One of the cool things about CoreAnimation is that you can return a CATransition object from your NSView's -animationForKey: method and use it to apply nifty animations to changes in your view. You can do this for the obvious properties, but you can also do it for the property "subviews", which means that you can hide/show/change a whole bunch of subviews of a container, then have it all animate in together with a nice effect. Even better: Those effects all run on your graphics card, so they're fast and can be done while your program is preparing the next screen or tearing down the previous one, or whatever.

Now, CATransition is very easy to use, but it has one downside: It supports about four different transitions: kCATransitionFade, kCATransitionMoveIn, kCATransitionPush and kCATransitionReveal (which can be configured to yield a few variations, hence the "about"). You can get a few more transitions by specifying a filter (an object of class CIFilter) instead of a transition type and subtype string. However, there are not many dedicated transitions among these filters: bars swipe, copy machine, dissolve, flash, mod and swipe. 10 transitions plus a few variations like the angle they happen at.

So what if you want an effect that isn't in that list?
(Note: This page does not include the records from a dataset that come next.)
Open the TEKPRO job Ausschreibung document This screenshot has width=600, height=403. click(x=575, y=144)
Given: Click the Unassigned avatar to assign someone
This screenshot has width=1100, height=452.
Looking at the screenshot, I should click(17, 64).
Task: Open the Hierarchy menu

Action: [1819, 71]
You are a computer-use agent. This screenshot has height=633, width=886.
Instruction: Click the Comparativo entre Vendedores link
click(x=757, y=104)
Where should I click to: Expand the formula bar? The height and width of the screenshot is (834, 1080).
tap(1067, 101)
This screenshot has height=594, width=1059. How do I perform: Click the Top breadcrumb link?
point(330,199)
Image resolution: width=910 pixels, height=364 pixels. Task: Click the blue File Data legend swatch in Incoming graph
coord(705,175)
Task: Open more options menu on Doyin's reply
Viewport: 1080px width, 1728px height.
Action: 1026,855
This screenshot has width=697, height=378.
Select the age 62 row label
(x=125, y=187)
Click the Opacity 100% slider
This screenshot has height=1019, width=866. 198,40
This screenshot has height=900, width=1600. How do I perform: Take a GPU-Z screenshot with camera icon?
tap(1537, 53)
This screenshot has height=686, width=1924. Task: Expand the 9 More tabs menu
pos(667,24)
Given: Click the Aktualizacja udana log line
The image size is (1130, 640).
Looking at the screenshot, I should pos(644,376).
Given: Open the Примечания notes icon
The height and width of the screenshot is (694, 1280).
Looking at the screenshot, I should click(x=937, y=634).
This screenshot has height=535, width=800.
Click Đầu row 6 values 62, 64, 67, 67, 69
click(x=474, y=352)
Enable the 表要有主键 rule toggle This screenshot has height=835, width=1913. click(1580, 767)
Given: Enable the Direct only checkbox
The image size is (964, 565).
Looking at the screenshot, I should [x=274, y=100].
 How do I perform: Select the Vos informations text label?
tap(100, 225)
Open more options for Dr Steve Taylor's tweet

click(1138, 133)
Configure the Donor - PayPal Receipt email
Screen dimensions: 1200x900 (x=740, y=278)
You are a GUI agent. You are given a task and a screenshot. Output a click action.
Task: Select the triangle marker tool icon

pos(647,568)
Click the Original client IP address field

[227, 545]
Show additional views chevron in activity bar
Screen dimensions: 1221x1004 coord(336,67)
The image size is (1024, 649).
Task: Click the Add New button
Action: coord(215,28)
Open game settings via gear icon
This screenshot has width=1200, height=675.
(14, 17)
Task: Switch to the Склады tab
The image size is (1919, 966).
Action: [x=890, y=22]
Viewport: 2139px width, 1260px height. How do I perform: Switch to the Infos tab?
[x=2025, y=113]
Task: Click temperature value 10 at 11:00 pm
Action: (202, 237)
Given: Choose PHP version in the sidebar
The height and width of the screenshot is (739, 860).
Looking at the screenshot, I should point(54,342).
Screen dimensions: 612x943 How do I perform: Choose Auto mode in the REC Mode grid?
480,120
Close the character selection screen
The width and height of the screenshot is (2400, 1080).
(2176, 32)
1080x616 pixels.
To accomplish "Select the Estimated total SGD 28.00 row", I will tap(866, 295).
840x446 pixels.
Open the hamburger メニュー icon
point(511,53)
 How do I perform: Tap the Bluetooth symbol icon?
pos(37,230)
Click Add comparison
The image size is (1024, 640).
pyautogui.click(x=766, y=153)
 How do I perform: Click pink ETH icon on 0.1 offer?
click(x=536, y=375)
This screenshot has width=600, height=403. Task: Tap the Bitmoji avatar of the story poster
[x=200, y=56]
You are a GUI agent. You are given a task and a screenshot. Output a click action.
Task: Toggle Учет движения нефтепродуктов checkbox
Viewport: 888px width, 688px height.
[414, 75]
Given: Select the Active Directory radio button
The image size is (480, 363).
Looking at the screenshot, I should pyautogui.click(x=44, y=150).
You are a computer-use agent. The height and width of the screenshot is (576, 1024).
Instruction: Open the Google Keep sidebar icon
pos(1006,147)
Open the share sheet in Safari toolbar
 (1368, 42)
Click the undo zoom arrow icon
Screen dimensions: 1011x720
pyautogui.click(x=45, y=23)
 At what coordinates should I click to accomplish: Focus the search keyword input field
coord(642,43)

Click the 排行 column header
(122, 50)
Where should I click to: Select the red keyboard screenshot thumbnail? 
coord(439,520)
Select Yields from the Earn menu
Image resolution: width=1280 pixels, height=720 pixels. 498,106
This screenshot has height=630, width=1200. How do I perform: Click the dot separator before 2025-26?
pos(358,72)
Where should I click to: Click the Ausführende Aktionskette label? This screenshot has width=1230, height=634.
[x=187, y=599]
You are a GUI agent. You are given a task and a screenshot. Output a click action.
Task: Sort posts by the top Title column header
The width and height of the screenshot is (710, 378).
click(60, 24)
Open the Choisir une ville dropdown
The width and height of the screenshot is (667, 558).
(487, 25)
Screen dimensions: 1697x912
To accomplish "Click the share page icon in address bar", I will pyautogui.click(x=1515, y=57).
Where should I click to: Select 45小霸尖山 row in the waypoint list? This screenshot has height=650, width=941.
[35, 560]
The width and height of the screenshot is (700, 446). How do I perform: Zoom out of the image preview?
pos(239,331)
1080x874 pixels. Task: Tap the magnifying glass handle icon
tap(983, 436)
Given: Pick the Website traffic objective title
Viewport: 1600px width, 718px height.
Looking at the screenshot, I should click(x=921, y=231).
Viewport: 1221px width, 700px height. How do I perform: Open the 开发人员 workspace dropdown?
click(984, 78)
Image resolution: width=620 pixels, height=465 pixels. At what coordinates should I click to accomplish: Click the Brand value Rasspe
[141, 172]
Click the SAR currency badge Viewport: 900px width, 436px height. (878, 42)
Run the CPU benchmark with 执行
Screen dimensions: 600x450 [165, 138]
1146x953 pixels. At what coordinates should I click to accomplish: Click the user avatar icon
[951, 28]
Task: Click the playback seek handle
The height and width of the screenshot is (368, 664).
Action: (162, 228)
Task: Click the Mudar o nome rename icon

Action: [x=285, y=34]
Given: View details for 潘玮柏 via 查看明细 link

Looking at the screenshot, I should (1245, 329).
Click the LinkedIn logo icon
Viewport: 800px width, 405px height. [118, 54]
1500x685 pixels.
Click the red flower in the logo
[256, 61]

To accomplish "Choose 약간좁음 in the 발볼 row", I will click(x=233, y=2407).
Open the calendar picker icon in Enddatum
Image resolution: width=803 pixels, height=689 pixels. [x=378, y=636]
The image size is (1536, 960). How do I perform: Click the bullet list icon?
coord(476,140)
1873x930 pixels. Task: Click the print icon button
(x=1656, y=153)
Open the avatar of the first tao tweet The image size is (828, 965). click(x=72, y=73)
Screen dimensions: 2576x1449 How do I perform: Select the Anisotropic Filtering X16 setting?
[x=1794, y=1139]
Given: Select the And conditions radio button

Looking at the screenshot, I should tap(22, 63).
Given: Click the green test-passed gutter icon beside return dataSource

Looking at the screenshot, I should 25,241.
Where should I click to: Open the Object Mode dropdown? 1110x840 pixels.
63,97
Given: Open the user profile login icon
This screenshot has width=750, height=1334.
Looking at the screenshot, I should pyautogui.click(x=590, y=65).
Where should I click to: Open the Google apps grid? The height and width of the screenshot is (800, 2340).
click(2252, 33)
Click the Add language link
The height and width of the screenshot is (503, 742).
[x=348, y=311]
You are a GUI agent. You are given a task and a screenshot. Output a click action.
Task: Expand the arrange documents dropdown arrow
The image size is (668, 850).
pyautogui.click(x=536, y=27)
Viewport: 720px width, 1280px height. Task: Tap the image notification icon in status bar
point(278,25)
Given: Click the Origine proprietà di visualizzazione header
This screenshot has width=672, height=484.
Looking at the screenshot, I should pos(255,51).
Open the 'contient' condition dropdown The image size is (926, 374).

Well, luckily CIFilter is extendable. There is some pretty nice documentation on writing your own filters using the Core Image Kernel language (not much different from OpenGL shading language), but sadly not much information on how one creates one for use as a transition. Luckily, it is very easy once you know what to do.

First, you create a CIFilter subclass. This usually consists of the following boilerplate code:

@interface ULIIrisOpenFilter : CIFilter
{
	CIImage *inputImage;
	CIImage *inputTargetImage;
	NSNumber *inputTime;
}

@property (retain) CIImage* inputImage;
@property (retain) CIImage* inputTargetImage;
@property (retain) NSNumber* inputTime;

@end

Where inputImage is the image that is on the screen before your effect starts, inputTargetImage is the image that should be onscreen once the effect has finished, and inputTime is the percentage of the effect (i.e. 0.0 means you show inputImage, 1.0 means you show inputTargetImage, anything in between depends on your effect, but a crossfade at 0.6 would e.g show 40% of the source image blended with 60% of the destination image).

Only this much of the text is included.